• [TASK INPUT]
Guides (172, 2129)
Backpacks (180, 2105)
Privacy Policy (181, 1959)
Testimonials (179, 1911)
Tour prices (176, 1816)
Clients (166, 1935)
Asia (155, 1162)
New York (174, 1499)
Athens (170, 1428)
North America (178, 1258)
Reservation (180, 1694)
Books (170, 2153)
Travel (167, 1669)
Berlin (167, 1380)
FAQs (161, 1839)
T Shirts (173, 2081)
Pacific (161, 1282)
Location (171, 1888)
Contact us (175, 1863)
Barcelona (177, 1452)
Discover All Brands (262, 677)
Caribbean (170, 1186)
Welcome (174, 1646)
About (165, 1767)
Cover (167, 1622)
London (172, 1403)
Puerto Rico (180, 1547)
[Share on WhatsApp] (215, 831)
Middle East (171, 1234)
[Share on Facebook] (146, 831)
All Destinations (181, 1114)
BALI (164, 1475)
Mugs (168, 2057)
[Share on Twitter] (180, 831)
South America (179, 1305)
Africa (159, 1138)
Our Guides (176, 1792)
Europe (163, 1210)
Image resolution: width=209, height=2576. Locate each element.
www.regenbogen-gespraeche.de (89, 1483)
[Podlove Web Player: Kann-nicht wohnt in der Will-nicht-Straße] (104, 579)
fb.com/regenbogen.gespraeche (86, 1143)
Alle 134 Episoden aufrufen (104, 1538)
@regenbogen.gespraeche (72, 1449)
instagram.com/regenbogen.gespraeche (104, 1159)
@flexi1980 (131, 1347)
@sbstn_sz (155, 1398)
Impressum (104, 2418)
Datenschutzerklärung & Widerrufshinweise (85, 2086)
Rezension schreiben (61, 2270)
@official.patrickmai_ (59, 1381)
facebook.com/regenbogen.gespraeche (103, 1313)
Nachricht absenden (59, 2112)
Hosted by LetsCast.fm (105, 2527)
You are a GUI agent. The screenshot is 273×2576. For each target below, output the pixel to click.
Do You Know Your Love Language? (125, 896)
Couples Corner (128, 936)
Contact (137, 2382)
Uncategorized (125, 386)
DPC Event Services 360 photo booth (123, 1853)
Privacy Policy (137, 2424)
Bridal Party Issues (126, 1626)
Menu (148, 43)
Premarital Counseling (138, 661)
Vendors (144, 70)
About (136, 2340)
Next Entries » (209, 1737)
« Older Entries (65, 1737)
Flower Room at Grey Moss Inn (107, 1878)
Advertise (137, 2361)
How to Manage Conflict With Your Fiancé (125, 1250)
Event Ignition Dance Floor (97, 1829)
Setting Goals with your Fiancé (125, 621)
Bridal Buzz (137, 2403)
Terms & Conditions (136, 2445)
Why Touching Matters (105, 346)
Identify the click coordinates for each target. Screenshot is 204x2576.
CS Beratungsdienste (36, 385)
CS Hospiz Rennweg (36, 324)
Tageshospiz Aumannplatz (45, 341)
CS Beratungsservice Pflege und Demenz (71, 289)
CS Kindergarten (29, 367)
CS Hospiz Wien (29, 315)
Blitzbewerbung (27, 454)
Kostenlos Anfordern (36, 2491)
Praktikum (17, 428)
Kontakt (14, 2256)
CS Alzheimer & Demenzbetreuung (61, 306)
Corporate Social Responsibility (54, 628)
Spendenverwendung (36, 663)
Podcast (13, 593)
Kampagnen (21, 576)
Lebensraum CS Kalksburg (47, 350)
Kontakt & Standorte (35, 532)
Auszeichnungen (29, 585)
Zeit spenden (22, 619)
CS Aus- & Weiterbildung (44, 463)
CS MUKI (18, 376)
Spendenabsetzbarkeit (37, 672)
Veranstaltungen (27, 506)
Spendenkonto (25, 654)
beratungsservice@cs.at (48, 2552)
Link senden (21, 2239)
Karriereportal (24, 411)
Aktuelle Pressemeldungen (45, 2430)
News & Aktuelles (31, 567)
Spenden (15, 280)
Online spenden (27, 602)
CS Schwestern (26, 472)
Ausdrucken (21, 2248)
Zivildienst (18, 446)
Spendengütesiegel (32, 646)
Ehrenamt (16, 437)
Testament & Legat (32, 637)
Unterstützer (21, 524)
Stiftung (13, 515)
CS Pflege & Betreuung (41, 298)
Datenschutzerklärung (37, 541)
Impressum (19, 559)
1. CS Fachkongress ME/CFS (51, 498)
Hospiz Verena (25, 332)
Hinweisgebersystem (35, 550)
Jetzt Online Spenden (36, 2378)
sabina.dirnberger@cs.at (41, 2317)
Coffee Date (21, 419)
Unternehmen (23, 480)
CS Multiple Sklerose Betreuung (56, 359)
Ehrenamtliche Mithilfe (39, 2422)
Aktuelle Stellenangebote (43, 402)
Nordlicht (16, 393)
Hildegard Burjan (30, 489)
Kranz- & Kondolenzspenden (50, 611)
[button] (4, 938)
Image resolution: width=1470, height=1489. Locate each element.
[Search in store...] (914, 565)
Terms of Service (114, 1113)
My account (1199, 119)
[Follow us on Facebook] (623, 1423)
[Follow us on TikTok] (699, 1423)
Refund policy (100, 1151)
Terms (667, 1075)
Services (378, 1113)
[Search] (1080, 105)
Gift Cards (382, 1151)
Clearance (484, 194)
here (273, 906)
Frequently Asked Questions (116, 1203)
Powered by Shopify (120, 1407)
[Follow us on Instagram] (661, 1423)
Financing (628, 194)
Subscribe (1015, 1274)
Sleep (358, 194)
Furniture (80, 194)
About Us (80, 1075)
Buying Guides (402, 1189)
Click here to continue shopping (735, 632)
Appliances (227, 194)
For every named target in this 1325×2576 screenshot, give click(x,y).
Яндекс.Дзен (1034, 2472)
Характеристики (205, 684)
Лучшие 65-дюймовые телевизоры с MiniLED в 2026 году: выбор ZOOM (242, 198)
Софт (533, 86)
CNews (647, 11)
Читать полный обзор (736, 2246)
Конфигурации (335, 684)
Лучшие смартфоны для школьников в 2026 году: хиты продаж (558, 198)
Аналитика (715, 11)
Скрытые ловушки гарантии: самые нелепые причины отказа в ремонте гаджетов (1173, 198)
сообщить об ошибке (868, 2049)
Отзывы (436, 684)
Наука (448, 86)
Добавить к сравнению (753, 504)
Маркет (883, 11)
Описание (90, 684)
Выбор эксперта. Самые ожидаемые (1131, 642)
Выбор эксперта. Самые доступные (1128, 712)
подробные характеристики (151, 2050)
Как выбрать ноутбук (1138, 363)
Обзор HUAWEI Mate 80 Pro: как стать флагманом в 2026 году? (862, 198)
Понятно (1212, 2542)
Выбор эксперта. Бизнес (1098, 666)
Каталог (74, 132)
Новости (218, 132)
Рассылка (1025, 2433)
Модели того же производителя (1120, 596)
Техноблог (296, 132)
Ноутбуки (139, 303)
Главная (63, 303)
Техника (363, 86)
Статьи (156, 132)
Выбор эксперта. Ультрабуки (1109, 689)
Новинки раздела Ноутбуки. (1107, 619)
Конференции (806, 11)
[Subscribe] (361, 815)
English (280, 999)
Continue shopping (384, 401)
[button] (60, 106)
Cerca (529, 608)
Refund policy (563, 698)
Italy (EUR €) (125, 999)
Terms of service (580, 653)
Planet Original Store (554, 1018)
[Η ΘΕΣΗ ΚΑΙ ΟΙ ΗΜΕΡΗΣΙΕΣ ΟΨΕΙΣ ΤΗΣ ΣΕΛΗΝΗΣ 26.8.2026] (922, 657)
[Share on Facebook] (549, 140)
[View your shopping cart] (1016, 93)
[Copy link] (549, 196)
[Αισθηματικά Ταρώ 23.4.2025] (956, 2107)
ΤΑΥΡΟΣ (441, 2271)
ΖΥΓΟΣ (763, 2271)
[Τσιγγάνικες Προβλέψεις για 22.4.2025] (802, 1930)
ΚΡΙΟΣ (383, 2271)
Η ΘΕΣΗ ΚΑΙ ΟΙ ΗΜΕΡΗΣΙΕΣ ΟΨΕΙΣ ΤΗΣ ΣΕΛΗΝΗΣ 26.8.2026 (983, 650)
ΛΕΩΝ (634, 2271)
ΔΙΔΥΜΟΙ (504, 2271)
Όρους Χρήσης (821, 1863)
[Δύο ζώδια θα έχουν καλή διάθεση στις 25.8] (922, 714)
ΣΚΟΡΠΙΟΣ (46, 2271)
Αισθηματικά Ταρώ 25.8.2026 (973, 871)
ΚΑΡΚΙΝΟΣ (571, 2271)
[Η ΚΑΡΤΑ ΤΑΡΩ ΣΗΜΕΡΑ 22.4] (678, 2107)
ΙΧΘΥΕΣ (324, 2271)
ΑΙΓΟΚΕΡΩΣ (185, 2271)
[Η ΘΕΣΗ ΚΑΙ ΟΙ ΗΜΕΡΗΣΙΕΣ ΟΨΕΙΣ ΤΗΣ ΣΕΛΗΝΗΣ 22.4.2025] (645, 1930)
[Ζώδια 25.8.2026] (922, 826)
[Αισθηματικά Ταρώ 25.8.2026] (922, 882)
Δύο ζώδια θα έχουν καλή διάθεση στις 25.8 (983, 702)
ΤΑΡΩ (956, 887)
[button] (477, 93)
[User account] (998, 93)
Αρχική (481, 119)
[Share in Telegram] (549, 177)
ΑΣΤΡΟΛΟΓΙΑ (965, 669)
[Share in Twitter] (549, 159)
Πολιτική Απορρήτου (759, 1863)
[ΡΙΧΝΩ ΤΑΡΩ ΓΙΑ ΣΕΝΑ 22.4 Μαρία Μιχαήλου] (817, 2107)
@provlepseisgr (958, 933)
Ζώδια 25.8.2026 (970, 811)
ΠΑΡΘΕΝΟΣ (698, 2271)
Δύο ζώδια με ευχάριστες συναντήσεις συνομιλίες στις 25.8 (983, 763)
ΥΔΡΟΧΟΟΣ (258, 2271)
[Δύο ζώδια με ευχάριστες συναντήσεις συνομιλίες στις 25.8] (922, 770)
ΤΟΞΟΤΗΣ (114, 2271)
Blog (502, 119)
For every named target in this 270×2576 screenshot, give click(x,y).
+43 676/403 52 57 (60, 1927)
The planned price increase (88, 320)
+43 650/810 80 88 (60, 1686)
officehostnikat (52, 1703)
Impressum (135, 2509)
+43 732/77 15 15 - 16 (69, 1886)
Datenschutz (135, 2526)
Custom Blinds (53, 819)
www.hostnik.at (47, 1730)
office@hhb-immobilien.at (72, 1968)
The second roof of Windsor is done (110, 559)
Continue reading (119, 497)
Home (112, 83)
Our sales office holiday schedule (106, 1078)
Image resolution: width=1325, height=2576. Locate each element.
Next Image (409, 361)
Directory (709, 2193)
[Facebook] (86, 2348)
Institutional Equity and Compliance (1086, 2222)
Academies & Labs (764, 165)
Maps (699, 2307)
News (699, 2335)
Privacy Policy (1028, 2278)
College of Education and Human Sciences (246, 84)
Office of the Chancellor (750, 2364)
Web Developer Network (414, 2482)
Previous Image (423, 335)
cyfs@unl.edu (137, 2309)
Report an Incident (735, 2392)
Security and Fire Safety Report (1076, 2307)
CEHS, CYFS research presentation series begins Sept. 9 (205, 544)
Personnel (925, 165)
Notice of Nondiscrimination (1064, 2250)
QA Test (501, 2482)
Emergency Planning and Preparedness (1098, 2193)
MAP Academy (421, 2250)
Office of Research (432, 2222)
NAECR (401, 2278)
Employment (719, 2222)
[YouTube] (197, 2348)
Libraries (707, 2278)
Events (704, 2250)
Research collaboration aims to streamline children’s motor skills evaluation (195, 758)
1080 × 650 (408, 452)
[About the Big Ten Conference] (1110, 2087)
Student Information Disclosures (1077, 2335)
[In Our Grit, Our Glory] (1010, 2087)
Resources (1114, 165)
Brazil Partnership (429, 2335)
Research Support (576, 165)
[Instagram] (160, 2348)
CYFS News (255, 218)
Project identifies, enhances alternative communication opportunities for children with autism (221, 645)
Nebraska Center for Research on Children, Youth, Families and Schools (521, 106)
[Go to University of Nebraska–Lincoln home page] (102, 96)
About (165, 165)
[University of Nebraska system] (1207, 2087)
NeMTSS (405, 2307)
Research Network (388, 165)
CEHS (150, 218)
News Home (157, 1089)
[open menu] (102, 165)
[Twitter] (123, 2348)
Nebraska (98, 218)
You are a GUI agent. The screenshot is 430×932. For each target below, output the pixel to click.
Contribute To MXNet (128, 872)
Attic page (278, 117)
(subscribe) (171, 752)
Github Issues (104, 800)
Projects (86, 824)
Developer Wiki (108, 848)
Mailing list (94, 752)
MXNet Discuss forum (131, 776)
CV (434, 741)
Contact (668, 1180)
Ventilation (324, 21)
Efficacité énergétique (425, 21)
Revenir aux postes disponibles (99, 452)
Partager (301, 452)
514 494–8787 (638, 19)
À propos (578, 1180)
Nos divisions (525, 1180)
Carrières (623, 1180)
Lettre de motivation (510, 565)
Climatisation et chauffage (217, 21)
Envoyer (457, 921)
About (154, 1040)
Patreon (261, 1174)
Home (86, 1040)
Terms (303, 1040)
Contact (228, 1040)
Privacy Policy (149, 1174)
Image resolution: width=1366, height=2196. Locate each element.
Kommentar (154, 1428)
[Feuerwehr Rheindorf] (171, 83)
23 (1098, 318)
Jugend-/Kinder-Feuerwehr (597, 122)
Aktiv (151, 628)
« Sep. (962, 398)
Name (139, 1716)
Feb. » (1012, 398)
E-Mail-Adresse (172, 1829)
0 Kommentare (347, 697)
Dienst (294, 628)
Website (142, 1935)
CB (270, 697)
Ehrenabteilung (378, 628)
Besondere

• [WHAT THE EXERCISE ASKS] What you return should be the lines from the start of the data through the line with "Privacy Policy (137, 2424)", quoted exactly and nothing more.

• [THE COMPLETED TASK]
Guides (172, 2129)
Backpacks (180, 2105)
Privacy Policy (181, 1959)
Testimonials (179, 1911)
Tour prices (176, 1816)
Clients (166, 1935)
Asia (155, 1162)
New York (174, 1499)
Athens (170, 1428)
North America (178, 1258)
Reservation (180, 1694)
Books (170, 2153)
Travel (167, 1669)
Berlin (167, 1380)
FAQs (161, 1839)
T Shirts (173, 2081)
Pacific (161, 1282)
Location (171, 1888)
Contact us (175, 1863)
Barcelona (177, 1452)
Discover All Brands (262, 677)
Caribbean (170, 1186)
Welcome (174, 1646)
About (165, 1767)
Cover (167, 1622)
London (172, 1403)
Puerto Rico (180, 1547)
[Share on WhatsApp] (215, 831)
Middle East (171, 1234)
[Share on Facebook] (146, 831)
All Destinations (181, 1114)
BALI (164, 1475)
Mugs (168, 2057)
[Share on Twitter] (180, 831)
South America (179, 1305)
Africa (159, 1138)
Our Guides (176, 1792)
Europe (163, 1210)
Image resolution: width=209, height=2576. Locate each element.
www.regenbogen-gespraeche.de (89, 1483)
[Podlove Web Player: Kann-nicht wohnt in der Will-nicht-Straße] (104, 579)
fb.com/regenbogen.gespraeche (86, 1143)
Alle 134 Episoden aufrufen (104, 1538)
@regenbogen.gespraeche (72, 1449)
instagram.com/regenbogen.gespraeche (104, 1159)
@flexi1980 (131, 1347)
@sbstn_sz (155, 1398)
Impressum (104, 2418)
Datenschutzerklärung & Widerrufshinweise (85, 2086)
Rezension schreiben (61, 2270)
@official.patrickmai_ (59, 1381)
facebook.com/regenbogen.gespraeche (103, 1313)
Nachricht absenden (59, 2112)
Hosted by LetsCast.fm (105, 2527)
You are a GUI agent. The screenshot is 273×2576. For each target below, output the pixel to click.
Do You Know Your Love Language? (125, 896)
Couples Corner (128, 936)
Contact (137, 2382)
Uncategorized (125, 386)
DPC Event Services 360 photo booth (123, 1853)
Privacy Policy (137, 2424)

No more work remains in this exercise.